[Dataset records]
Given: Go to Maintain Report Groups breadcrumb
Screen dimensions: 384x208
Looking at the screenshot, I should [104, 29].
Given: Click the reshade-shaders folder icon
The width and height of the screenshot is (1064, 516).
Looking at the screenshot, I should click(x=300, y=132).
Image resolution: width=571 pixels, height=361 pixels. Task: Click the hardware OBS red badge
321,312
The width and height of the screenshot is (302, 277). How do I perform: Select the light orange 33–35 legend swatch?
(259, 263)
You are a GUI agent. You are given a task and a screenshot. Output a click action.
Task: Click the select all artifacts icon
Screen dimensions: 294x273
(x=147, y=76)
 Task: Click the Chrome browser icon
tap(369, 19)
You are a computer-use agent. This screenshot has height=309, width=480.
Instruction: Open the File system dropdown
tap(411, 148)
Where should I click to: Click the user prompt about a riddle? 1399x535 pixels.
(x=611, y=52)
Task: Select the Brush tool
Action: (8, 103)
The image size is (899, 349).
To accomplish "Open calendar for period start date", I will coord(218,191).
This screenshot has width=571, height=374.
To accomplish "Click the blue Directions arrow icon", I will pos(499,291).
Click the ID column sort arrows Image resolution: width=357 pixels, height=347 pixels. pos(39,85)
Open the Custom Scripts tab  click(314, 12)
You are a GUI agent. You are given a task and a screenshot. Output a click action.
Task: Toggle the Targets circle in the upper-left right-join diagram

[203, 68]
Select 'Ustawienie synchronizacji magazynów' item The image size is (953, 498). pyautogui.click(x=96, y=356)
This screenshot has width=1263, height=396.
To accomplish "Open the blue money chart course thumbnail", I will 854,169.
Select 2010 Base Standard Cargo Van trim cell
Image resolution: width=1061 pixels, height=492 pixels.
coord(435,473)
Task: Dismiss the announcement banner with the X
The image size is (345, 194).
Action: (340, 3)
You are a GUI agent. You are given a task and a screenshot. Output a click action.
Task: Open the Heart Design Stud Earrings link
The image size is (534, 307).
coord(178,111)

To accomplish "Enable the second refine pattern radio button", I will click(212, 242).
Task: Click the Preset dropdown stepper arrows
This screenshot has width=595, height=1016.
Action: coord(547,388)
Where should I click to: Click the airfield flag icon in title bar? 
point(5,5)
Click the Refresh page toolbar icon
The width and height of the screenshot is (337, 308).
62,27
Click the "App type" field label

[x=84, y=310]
[/Dataset records]
● **The task**
Every line in the data above that contains the word "accomplish" should be copied.

● **Written response**
To accomplish "Open calendar for period start date", I will coord(218,191).
To accomplish "Click the blue Directions arrow icon", I will pos(499,291).
To accomplish "Open the blue money chart course thumbnail", I will 854,169.
To accomplish "Enable the second refine pattern radio button", I will click(212, 242).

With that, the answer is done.